La UIL Scuola non condivide la richiesta unitaria

La Uil Scuola Irc non cede alle facili soluzioni, peraltro già rifiutate in passato. La strada dei compromessi ad ogni costo viene abbandonata in nome di quella giustizia che oggi più che mai, alla luce della recente sentenza della Corte di Giustizia Europea,  spetta di diritto agli insegnanti di religione.

La Uil Scuola decide di non appoggiare tramite nuove rivendicazioni la linea dell’emendamento condiviso dalle sigle sindacali in occasione della legge di bilancio e porta avanti, ora, una propria politica e visione per la risoluzione della problematica.  La recente sentenza della Corte di Giustizia Europea, infatti, ha profondamente mutato lo scenario e suggerisce di non accettare una politica al ribasso per gli insegnanti di religione. Insistere nuovamente su una procedura che riserva ai precari di lunga data solo il 50% dei posti in uno straordinario, appare in forte contrasto con le direttive europee che riconoscono ai precari con più di 36 mesi di servizio il diritto di avere un contratto a tempo indeterminato. Tutti ormai ben conoscono i rischi legati a tale percentuale. Del resto il Dipartimento IRC si muove in piena armonia con la politica per la risoluzione del precariato della Uil Scuola che, come ricorda il Segretario Generale Pino Turi, “parte dalla riforma del reclutamento che deve comprendere la formazione e che deve riconoscere il diritto alla stabilizzazione del personale con 36 mesi con un piano legislativo specifico.” Viene da chiedersi perché, dunque, a ridosso di una proroga, riproposta senza che fosse chiesta, utilizzare nuovamente una strategia che incontra ora uno scenario mutato? Al Segretario di Dipartimento IRC della Uil Scuola tale mossa è sembrata un estremo tentativo di far ingoiare una pillola amara agli insegnanti di religione: 2550 posti distribuiti a livello nazionale risultano essere del tutto inadeguati e risponderebbe solo ad un sesto di quanti hanno diritto ad un contratto a tempo indeterminato a causa del superamento dei 36 mesi.

Ecco cosa rivendica la UIL Scuola:

– una procedura straordinaria non selettiva per chi ha maturato i 36 mesi di servizio.

– la riserva del 100% dei posti liberi in organico ai vincitori di concorso straordinario.

– graduatorie a scorrimento fino a totale esaurimento per il concorso 2004 e per il concorso straordinario.

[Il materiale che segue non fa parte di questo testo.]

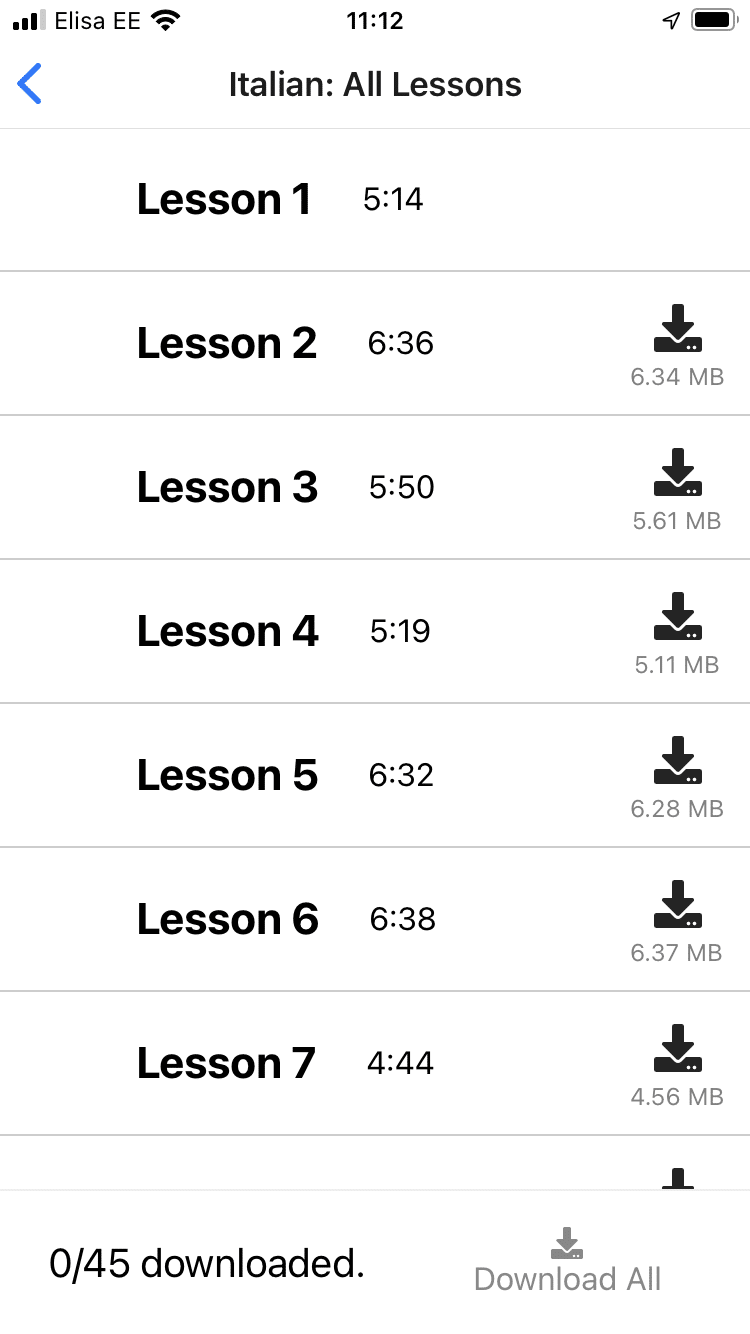The width and height of the screenshot is (750, 1334).
Task: Choose Lesson 5 in the list
Action: [x=227, y=776]
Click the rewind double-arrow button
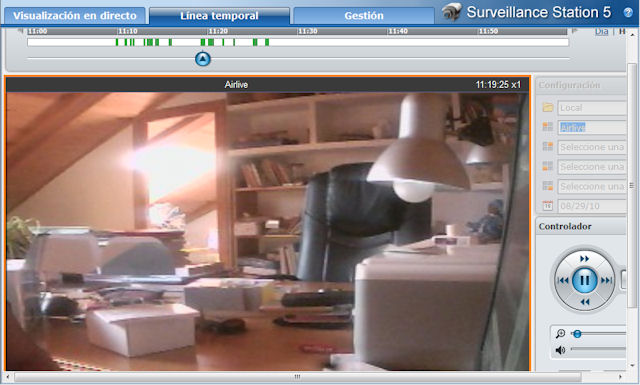Screen dimensions: 640x385 pos(584,302)
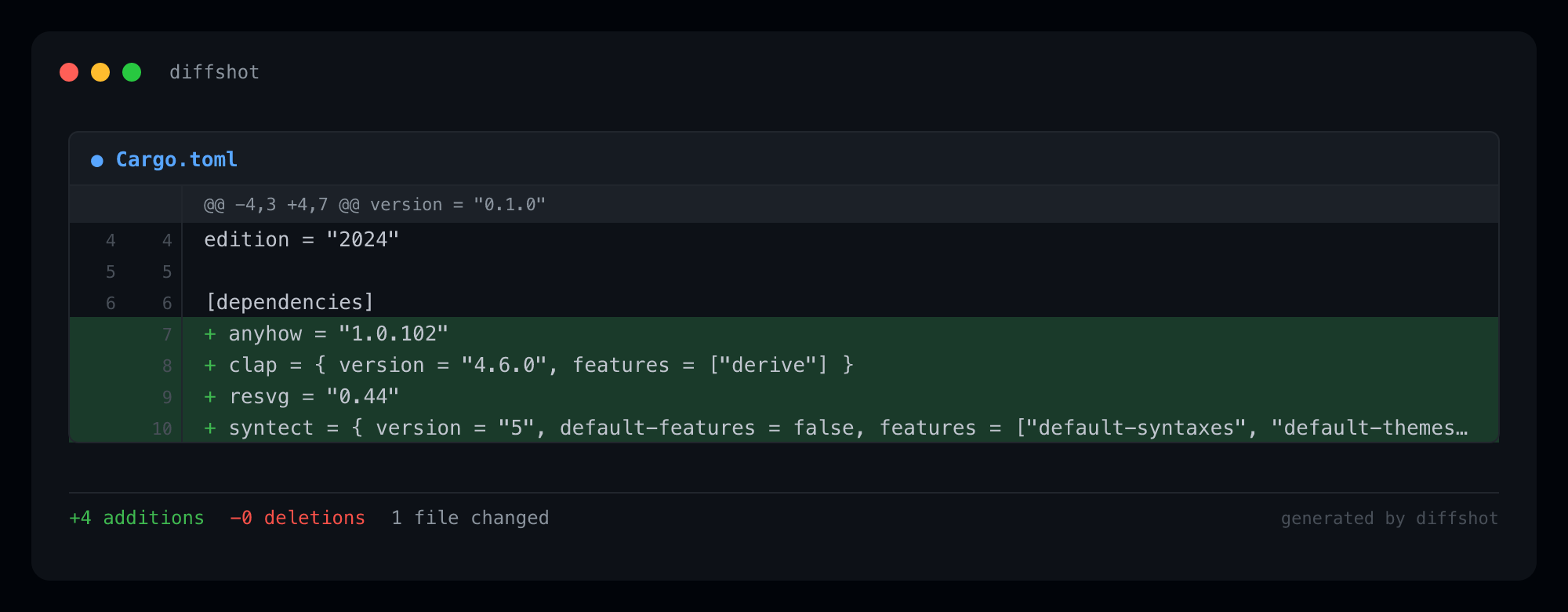Click the edition = "2024" line
Screen dimensions: 1568x612
tap(301, 239)
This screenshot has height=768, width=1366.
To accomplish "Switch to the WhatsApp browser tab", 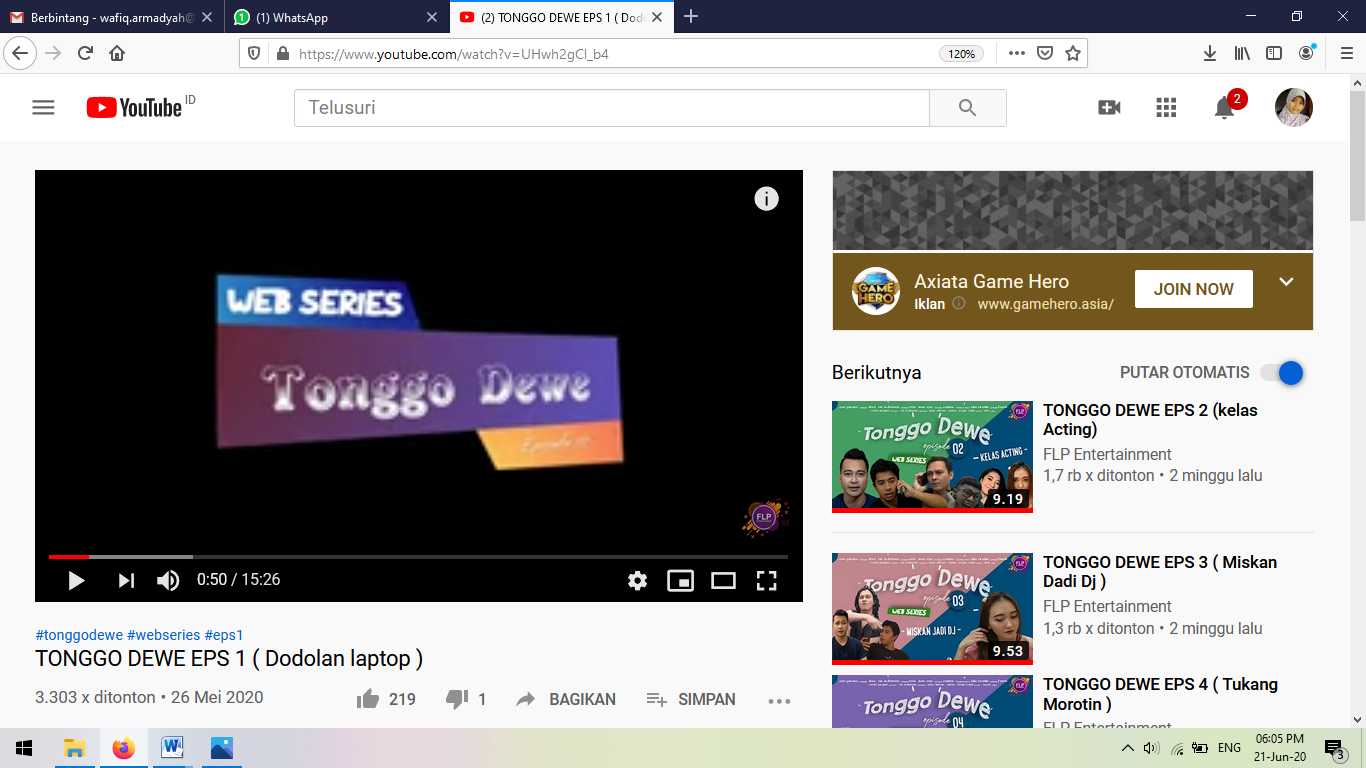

La Uil scuola chiede giustizia per i docenti di religione che meritano finalmente pari trattamento rispetto ai docenti di altre discipline. “Siamo certi che si sia aperta una nuova stagione – sottolinea Favilla, Segretario del Dipartimento UIL Scuola IRC – un nuovo cammino per rivendicare quanto ingiustamente è stato sottratto alla dignità professionale di migliaia di docenti, non è più il tempo di abbassare le asticelle, ma di elevarle e trovare nuovi fronti di dialogo anche e soprattutto con la politica e il Governo e contestualmente svegliare le coscienze dei lavoratori e lavoratrici insegnanti di religione ormai assopite da lunghi anni di disillusione. Il Segretario della Uil Scuola, Pino Turi, rincara la dose. ” Parlamentari e Governo si assumano le loro responsabilità e dicano in modo chiaro chi desidera, e chi no, dare soluzioni definitive alle persone”.